Task to complete: Transcribe every record below word for word.

Exercise material:
★ ★ ★
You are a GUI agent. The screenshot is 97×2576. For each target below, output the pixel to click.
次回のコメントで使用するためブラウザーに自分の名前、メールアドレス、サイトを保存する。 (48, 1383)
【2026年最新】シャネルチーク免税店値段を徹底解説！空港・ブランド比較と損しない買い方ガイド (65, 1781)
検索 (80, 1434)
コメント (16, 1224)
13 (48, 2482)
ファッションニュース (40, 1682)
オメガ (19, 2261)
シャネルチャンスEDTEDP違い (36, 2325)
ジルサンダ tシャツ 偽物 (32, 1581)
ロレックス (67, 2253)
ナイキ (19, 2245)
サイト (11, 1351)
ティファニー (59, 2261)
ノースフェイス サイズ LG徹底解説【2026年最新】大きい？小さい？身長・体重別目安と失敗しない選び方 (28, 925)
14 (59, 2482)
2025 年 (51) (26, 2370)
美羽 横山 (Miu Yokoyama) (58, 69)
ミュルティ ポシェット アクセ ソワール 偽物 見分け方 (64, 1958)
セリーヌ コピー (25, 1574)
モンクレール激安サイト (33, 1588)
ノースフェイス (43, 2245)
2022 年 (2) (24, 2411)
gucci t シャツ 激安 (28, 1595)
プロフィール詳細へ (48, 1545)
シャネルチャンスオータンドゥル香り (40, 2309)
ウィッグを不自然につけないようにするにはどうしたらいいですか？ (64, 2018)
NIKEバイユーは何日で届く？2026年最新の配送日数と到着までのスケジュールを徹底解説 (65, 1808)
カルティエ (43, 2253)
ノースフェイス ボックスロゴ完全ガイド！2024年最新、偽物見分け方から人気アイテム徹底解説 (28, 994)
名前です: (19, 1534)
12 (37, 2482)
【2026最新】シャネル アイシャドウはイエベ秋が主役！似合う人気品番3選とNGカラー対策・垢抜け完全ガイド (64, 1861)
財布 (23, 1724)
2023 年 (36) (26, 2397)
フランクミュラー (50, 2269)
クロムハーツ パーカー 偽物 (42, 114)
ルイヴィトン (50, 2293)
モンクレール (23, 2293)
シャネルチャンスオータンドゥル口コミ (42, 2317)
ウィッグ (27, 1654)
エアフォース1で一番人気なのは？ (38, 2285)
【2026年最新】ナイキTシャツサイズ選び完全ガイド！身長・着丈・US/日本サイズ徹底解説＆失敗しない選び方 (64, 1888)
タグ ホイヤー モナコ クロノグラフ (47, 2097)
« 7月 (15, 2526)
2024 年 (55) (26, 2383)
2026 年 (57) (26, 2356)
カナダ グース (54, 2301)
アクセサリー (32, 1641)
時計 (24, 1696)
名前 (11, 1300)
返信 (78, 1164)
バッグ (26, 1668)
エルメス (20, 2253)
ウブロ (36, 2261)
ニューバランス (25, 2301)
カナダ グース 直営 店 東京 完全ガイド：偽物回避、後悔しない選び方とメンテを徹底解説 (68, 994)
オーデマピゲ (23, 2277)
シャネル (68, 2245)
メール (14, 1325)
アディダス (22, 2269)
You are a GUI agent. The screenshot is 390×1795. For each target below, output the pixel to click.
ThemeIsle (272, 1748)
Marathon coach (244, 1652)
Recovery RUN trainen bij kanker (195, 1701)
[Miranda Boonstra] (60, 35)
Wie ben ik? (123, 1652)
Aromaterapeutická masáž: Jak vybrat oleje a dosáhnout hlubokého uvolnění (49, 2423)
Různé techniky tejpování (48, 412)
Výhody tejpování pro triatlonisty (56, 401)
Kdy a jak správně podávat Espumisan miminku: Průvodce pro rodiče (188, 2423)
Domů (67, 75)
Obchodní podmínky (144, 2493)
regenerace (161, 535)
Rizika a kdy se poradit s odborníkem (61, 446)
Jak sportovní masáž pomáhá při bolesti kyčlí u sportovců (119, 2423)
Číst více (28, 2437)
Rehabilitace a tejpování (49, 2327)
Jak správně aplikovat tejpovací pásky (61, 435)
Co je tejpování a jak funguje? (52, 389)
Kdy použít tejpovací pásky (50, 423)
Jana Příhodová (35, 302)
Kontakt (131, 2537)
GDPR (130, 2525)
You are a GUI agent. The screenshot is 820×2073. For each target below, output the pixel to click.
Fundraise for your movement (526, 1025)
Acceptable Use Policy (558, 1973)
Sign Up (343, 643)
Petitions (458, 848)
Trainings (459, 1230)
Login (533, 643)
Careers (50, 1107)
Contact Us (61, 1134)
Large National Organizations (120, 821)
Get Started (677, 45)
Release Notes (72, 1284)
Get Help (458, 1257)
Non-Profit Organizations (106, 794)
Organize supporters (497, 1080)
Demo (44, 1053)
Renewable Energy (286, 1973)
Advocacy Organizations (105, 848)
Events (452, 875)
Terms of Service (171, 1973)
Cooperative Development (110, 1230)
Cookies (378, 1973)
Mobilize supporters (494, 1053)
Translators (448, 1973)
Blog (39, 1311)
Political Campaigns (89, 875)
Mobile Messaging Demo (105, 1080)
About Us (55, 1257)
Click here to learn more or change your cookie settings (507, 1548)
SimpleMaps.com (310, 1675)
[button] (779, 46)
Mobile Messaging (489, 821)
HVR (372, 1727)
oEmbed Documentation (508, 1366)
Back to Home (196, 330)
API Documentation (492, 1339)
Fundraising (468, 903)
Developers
★ ★ ★
Task response:
You are a GUI agent. The screenshot is 97×2576. For each target below, output the pixel to click.
次回のコメントで使用するためブラウザーに自分の名前、メールアドレス、サイトを保存する。 (48, 1383)
【2026年最新】シャネルチーク免税店値段を徹底解説！空港・ブランド比較と損しない買い方ガイド (65, 1781)
検索 (80, 1434)
コメント (16, 1224)
13 (48, 2482)
ファッションニュース (40, 1682)
オメガ (19, 2261)
シャネルチャンスEDTEDP違い (36, 2325)
ジルサンダ tシャツ 偽物 (32, 1581)
ロレックス (67, 2253)
ナイキ (19, 2245)
サイト (11, 1351)
ティファニー (59, 2261)
ノースフェイス サイズ LG徹底解説【2026年最新】大きい？小さい？身長・体重別目安と失敗しない選び方 (28, 925)
14 (59, 2482)
2025 年 (51) (26, 2370)
美羽 横山 (Miu Yokoyama) (58, 69)
ミュルティ ポシェット アクセ ソワール 偽物 見分け方 (64, 1958)
セリーヌ コピー (25, 1574)
モンクレール激安サイト (33, 1588)
ノースフェイス (43, 2245)
2022 年 (2) (24, 2411)
gucci t シャツ 激安 (28, 1595)
プロフィール詳細へ (48, 1545)
シャネルチャンスオータンドゥル香り (40, 2309)
ウィッグを不自然につけないようにするにはどうしたらいいですか？ (64, 2018)
NIKEバイユーは何日で届く？2026年最新の配送日数と到着までのスケジュールを徹底解説 (65, 1808)
カルティエ (43, 2253)
ノースフェイス ボックスロゴ完全ガイド！2024年最新、偽物見分け方から人気アイテム徹底解説 (28, 994)
名前です: (19, 1534)
12 (37, 2482)
【2026最新】シャネル アイシャドウはイエベ秋が主役！似合う人気品番3選とNGカラー対策・垢抜け完全ガイド (64, 1861)
財布 (23, 1724)
2023 年 (36) (26, 2397)
フランクミュラー (50, 2269)
クロムハーツ パーカー 偽物 (42, 114)
ルイヴィトン (50, 2293)
モンクレール (23, 2293)
シャネルチャンスオータンドゥル口コミ (42, 2317)
ウィッグ (27, 1654)
エアフォース1で一番人気なのは？ (38, 2285)
【2026年最新】ナイキTシャツサイズ選び完全ガイド！身長・着丈・US/日本サイズ徹底解説＆失敗しない選び方 (64, 1888)
タグ ホイヤー モナコ クロノグラフ (47, 2097)
« 7月 (15, 2526)
2024 年 (55) (26, 2383)
2026 年 (57) (26, 2356)
カナダ グース (54, 2301)
アクセサリー (32, 1641)
時計 (24, 1696)
名前 (11, 1300)
返信 (78, 1164)
バッグ (26, 1668)
エルメス (20, 2253)
ウブロ (36, 2261)
ニューバランス (25, 2301)
カナダ グース 直営 店 東京 完全ガイド：偽物回避、後悔しない選び方とメンテを徹底解説 (68, 994)
オーデマピゲ (23, 2277)
シャネル (68, 2245)
メール (14, 1325)
アディダス (22, 2269)
You are a GUI agent. The screenshot is 390×1795. For each target below, output the pixel to click.
ThemeIsle (272, 1748)
Marathon coach (244, 1652)
Recovery RUN trainen bij kanker (195, 1701)
[Miranda Boonstra] (60, 35)
Wie ben ik? (123, 1652)
Aromaterapeutická masáž: Jak vybrat oleje a dosáhnout hlubokého uvolnění (49, 2423)
Různé techniky tejpování (48, 412)
Výhody tejpování pro triatlonisty (56, 401)
Kdy a jak správně podávat Espumisan miminku: Průvodce pro rodiče (188, 2423)
Domů (67, 75)
Obchodní podmínky (144, 2493)
regenerace (161, 535)
Rizika a kdy se poradit s odborníkem (61, 446)
Jak sportovní masáž pomáhá při bolesti kyčlí u sportovců (119, 2423)
Číst více (28, 2437)
Rehabilitace a tejpování (49, 2327)
Jak správně aplikovat tejpovací pásky (61, 435)
Co je tejpování a jak funguje? (52, 389)
Kdy použít tejpovací pásky (50, 423)
Jana Příhodová (35, 302)
Kontakt (131, 2537)
GDPR (130, 2525)
You are a GUI agent. The screenshot is 820×2073. For each target below, output the pixel to click.
Fundraise for your movement (526, 1025)
Acceptable Use Policy (558, 1973)
Sign Up (343, 643)
Petitions (458, 848)
Trainings (459, 1230)
Login (533, 643)
Careers (50, 1107)
Contact Us (61, 1134)
Large National Organizations (120, 821)
Get Started (677, 45)
Release Notes (72, 1284)
Get Help (458, 1257)
Non-Profit Organizations (106, 794)
Organize supporters (497, 1080)
Demo (44, 1053)
Renewable Energy (286, 1973)
Advocacy Organizations (105, 848)
Events (452, 875)
Terms of Service (171, 1973)
Cooperative Development (110, 1230)
Cookies (378, 1973)
Mobilize supporters (494, 1053)
Translators (448, 1973)
Blog (39, 1311)
Political Campaigns (89, 875)
Mobile Messaging Demo (105, 1080)
About Us (55, 1257)
Click here to learn more or change your cookie settings (507, 1548)
SimpleMaps.com (310, 1675)
[button] (779, 46)
Mobile Messaging (489, 821)
HVR (372, 1727)
oEmbed Documentation (508, 1366)
Back to Home (196, 330)
API Documentation (492, 1339)
Fundraising (468, 903)
Developers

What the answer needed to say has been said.